13La cinquième thématique analyse les modifications des rapports de force non seulement au sein des organisations productives ou servicielles mais également avec les composantes de son environnement telles que les clients ou administrés, fournisseurs et financiers. En particulier dans le cas de l’imposition d’un SIN, comme un progiciel intégré de gestion imposé par un donneur d’ordre à ses sous-traitants. Si l’entreprise est entrevue comme un nœud d’actions contraintes, comment les systèmes d’information numérique interviennent-ils dans le management de la production de biens ou de services ? Sur quels processus les SIN peuvent-ils s’appuyer pour s’ériger le cas échéant en outils privilégiés de gouvernance ?
14L’élaboration et l’évolution des systèmes d’information numérique constituent les deux axes de la dernière thématique de ce numéro : quels en sont les différents acteurs et comment s’articulent leurs prérogatives et responsabilités ? Quelle est la démarche suivie par le processus de décision au cours du projet informatique ? L’interrogation porte sur les nouvelles méthodes de management vendues comme plus « agiles », voire plus « démocratiques », notamment en ce qui concerne l’éthique de la responsabilité professionnelle.
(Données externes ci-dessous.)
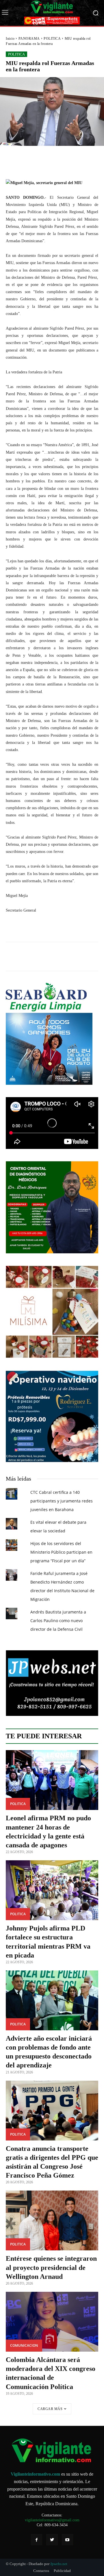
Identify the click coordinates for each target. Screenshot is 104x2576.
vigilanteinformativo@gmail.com (52, 2520)
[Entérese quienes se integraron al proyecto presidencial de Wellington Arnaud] (52, 2220)
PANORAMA (29, 39)
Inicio (10, 39)
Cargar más (50, 2409)
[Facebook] (36, 2539)
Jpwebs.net (58, 2564)
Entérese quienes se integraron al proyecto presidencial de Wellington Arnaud (51, 2267)
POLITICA (52, 39)
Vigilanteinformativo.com (35, 2474)
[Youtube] (67, 2539)
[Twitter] (51, 2539)
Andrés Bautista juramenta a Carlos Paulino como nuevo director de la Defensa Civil (58, 1620)
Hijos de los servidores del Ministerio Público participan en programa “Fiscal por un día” (61, 1552)
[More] (84, 159)
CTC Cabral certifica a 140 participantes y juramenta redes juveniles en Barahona (61, 1501)
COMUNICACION (24, 2345)
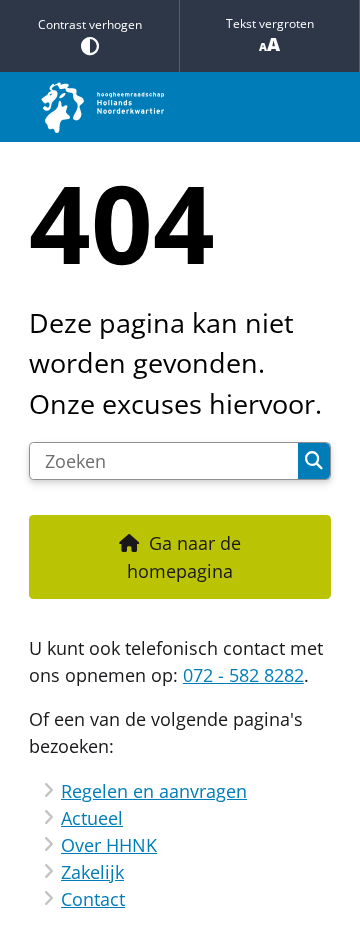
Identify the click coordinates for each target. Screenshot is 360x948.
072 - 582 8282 (243, 675)
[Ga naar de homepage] (180, 107)
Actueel (92, 818)
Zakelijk (92, 872)
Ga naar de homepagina (184, 557)
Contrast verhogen (90, 24)
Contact (93, 899)
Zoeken (314, 461)
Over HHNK (109, 845)
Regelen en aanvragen (154, 791)
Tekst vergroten (270, 23)
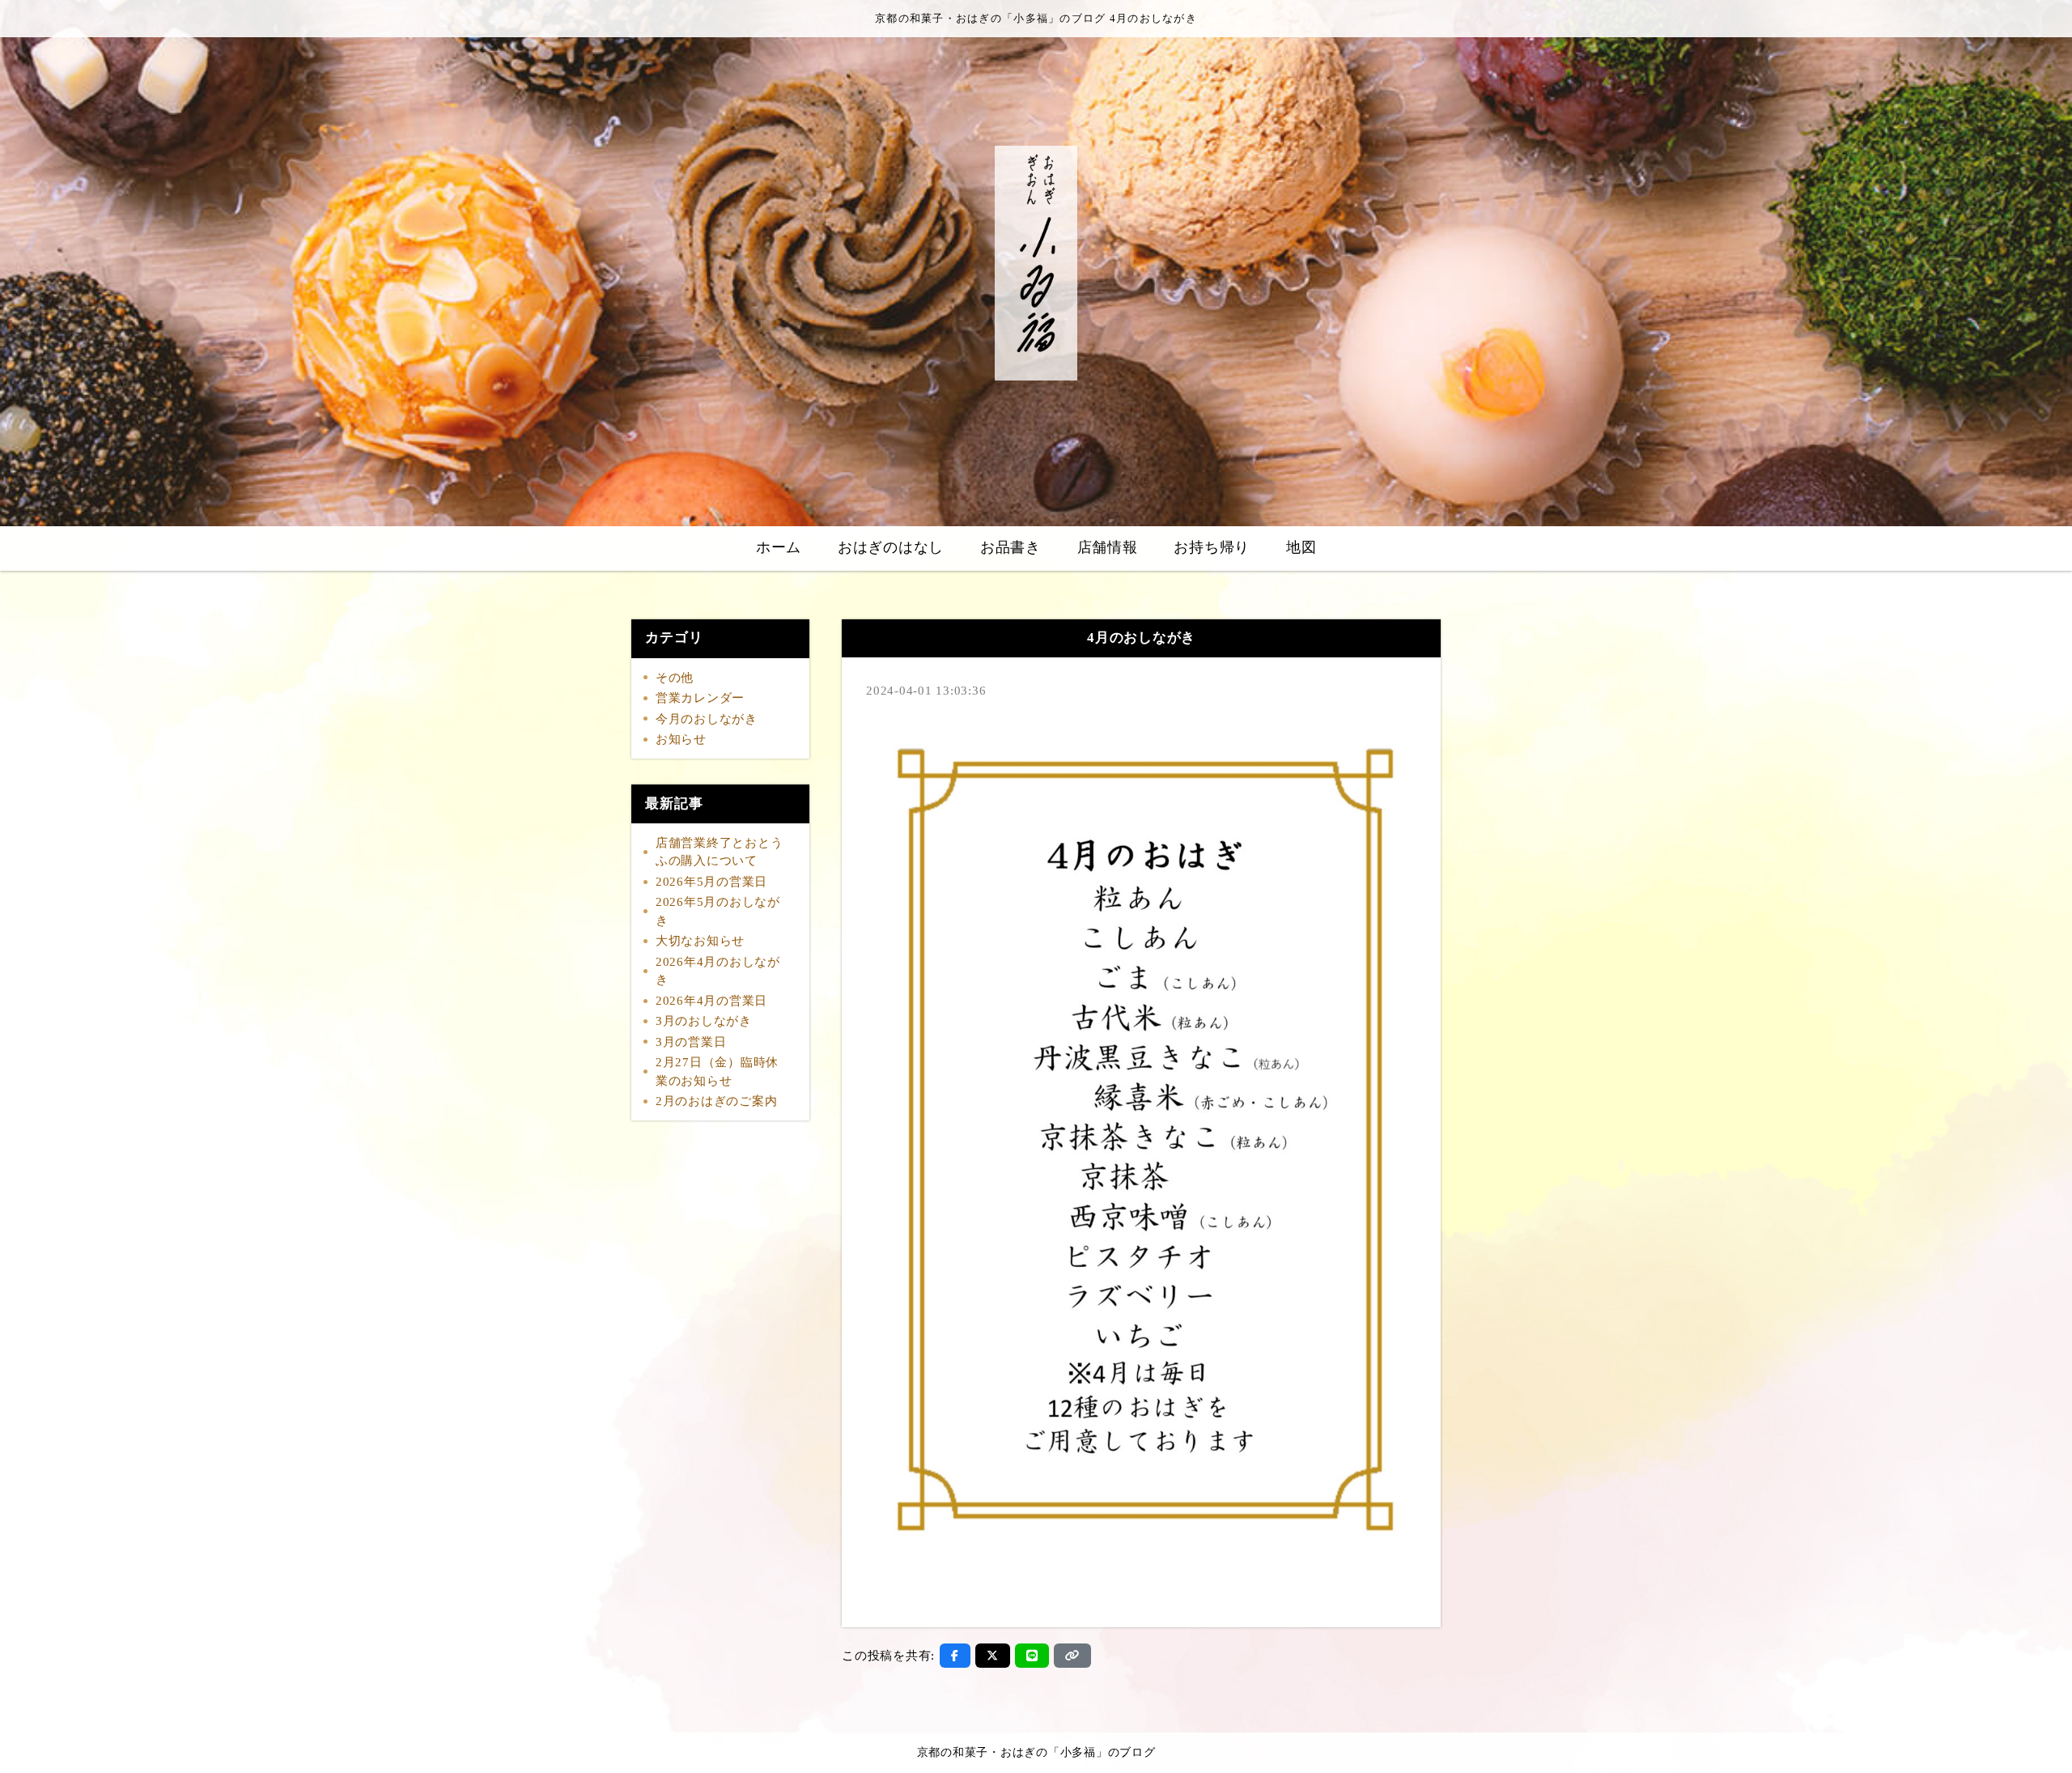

Comment les responsabilités sont partagées entre les différents acteurs, notamment les experts informatiques, les intervenants externes et la maîtrise d’ouvrage ? Comment les futurs utilisateurs sont-ils associées à la conception des SIN ? Quels sont les critères d’adéquation du projet aux objectifs et d’évaluation de la qualité des réalisations ? Des modalités d’alertes, de gestion et de recours sont-elles prévues en cas de conflit ?
15Sous l’angle de ces différentes thématiques, ce numéro spécial de la revue Socio-anthropologie mobilise une palette de disciplines, telles que la sociologie, l’économie, l’ergonomie et l’informatique, autour de « ce que font les SIN au travail » pour montrer que les systèmes d’information numérique, par les rapports de pouvoir qu’ils instaurent, sont au cœur d’un « moment politique » essentiel dans la vie des organisations productives et servicielles impactant de manière significative le bien-être de celles et ceux qui y travaillent. Ces contributions participent à la vigilance sur les enjeux sociaux et éthiques à propos du traitement de l’information numérique dont Norbert Wiener a signalé dès 1948 l’extraordinaire potentiel d’une technoscience alors désignée sous le vocable de cybernétique.